On Tue, Nov 22, 2011 at 10:56 AM, Andy Seaborne <
andy.seaborne@epimorphics.com> wrote:

> There are two kinds of escapes:
>
> 1/ character escapes -- \t, \n \r \b \f \" \' \\
>
> These represent a single character and turn off any special meaning like
> string delimiter or newline.
>
> 2/ unicode escapes :  \u1234 and \U12345678
>
> These represent a single codepoint.
>
> == SPARQL
>
> SPARQL will change to adopt the Turtle process model (previously, unicode
> escapes were processed in the character stream before reaching the parser
> or tokenizer).
>
> == Turtle
>
> Comparing Turtle and SPARQL, there are a few minor differences still:
> these look more like minor oddities.
>
> 1/ Turtle does not have \f or \b character escapes.
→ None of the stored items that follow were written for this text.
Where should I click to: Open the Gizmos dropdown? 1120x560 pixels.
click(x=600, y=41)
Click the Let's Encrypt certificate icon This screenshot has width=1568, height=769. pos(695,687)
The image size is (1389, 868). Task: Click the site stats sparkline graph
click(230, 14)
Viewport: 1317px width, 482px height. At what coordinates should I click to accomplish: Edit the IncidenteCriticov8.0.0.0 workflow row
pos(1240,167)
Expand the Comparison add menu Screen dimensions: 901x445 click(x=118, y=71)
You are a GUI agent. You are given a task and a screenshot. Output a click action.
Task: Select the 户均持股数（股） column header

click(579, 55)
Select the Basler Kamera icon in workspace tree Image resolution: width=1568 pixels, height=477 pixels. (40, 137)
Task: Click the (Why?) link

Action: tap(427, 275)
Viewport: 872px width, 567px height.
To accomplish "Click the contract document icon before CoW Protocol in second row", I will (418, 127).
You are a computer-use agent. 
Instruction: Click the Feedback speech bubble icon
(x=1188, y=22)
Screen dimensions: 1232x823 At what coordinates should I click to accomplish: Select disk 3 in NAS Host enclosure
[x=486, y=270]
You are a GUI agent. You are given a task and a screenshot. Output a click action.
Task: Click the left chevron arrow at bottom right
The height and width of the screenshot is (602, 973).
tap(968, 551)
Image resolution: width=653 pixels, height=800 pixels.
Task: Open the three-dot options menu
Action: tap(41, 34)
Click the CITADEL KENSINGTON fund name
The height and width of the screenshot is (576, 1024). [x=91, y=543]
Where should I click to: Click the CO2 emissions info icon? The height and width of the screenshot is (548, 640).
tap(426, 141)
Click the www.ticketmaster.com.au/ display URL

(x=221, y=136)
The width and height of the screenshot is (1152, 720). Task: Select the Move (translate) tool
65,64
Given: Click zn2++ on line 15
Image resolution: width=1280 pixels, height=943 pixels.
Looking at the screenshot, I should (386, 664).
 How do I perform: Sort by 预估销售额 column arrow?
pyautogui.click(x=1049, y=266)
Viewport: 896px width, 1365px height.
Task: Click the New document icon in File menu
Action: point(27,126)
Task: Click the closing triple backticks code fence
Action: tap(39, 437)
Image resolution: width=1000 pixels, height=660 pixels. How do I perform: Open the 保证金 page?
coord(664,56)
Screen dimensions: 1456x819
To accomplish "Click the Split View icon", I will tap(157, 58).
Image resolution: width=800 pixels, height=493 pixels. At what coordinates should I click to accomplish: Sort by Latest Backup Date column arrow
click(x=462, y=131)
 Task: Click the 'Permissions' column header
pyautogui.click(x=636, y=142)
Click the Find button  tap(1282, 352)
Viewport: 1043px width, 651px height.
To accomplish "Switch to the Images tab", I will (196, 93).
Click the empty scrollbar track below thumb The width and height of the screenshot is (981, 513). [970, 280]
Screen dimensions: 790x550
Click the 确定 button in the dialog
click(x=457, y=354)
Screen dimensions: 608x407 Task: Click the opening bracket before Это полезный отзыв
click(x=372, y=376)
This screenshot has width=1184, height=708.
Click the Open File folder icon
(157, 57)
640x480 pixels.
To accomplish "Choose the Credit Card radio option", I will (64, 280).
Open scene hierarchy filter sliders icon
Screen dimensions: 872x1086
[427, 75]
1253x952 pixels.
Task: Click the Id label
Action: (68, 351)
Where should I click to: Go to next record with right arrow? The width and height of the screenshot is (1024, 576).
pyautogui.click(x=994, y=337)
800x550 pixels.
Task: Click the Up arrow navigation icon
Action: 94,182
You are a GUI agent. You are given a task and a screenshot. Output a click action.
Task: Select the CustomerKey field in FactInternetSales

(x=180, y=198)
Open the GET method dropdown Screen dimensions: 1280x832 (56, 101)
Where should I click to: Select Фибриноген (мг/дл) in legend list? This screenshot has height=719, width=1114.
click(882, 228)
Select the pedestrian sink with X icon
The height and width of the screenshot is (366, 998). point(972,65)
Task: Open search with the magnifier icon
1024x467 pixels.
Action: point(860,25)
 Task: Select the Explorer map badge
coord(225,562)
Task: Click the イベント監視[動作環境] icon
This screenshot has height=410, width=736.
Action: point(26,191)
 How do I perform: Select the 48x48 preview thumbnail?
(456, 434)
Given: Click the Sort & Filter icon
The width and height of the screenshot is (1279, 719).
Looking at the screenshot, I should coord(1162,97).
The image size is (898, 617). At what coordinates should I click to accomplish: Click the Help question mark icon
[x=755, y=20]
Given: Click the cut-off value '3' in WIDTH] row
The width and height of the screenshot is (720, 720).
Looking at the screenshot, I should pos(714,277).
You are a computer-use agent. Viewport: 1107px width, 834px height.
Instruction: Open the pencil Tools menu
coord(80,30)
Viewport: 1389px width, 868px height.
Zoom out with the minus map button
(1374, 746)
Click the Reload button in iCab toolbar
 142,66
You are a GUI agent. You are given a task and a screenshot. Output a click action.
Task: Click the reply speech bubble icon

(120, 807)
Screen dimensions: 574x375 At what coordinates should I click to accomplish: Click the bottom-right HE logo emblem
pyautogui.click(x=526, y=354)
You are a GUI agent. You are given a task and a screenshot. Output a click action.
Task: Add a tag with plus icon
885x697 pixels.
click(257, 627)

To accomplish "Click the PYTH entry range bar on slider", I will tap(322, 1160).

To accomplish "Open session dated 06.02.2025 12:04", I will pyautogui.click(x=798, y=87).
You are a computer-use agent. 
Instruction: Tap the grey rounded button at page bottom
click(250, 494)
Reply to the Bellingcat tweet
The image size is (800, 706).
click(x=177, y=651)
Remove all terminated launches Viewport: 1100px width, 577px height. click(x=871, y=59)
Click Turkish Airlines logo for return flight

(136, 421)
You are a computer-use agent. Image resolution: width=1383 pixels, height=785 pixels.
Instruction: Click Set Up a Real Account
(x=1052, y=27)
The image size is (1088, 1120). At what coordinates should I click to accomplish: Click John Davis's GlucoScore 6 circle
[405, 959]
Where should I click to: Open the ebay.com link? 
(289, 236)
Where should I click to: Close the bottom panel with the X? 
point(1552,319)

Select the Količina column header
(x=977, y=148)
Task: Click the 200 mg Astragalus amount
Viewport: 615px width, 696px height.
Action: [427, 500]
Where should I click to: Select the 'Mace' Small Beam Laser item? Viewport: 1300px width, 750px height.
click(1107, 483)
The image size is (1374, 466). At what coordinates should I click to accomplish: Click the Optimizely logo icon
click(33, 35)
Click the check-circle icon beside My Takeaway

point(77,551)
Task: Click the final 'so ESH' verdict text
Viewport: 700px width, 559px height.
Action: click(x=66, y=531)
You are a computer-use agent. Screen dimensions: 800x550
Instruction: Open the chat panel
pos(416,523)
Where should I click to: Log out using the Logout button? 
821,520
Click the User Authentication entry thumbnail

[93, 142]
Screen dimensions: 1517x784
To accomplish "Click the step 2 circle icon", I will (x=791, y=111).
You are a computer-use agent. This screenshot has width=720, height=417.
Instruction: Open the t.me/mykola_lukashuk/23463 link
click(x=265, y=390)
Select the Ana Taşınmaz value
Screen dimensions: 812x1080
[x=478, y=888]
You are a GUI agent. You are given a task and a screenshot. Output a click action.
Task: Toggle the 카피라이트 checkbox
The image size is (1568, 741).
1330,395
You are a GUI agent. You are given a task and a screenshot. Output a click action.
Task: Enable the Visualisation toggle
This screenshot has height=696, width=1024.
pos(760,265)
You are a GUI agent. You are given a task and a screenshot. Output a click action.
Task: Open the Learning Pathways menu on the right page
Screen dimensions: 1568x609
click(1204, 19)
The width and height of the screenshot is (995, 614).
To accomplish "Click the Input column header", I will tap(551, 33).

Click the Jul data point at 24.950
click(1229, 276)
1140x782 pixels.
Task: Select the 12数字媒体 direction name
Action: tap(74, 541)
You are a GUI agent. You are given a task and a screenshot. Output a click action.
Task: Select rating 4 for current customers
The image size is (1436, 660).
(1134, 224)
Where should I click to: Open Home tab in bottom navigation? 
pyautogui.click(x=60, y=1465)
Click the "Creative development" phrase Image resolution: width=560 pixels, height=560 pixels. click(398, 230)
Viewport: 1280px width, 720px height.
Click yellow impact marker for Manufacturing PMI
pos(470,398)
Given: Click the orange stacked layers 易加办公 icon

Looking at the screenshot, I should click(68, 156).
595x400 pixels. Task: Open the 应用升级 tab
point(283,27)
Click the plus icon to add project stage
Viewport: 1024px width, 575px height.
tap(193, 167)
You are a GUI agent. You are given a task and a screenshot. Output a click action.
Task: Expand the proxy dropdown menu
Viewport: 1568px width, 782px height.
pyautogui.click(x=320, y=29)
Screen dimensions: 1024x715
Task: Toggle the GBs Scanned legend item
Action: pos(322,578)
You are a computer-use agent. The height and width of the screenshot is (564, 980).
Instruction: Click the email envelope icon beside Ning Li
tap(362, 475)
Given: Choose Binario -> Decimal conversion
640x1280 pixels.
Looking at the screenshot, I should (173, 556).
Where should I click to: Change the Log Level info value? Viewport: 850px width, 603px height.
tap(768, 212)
Turtle adds \>.
> 2/ Turtle has a bug for IRIs - \> can't be used!
> 3/ prefix names
>
> There are special rules \" is only allowed in strings.
>
> On 2:
> \> is only allowed in IRIs by text (where it's illegal by IRI rules) but
> the grammar production does not allow a character escape sequence.
>
> "<" ( [^<>\"{}|^`\\] - [#0000-#0020] )* ">"
>

Where did this come from? The IRI production in the Turtle editor's draft
does allow Unicode escapes:

"<" ( [^<>\"{}|^`\\] - [#0000-#0000] | UCHAR )* ">"


>
> == Changes
>
> Suggested changes for Turtle:
>
> T1/ Allow unicode escapes in prefixed names.
>

+0 - I don't see the harm in adding it, but I don't see it as being all
that useful either.

Would you like to allow unrestricted use of unicode escapes in prefixed
names, or only unicode escapes for characters that are legal in the
position where the escape appears?


>
> T2/ Only allow character escapes in strings, not IRIs (or prefix names but
> they aren't allowed in them at the moment).
>

+1


>
> T3/ Add \f and \b character escapes.
>

+1


>
> T4/ Remove \> (side effect of T2).


+1

-Alex


>
>
>
>
>        Andy
>
>
>

Received on Tuesday, 22 November 2011 20:35:57 UTC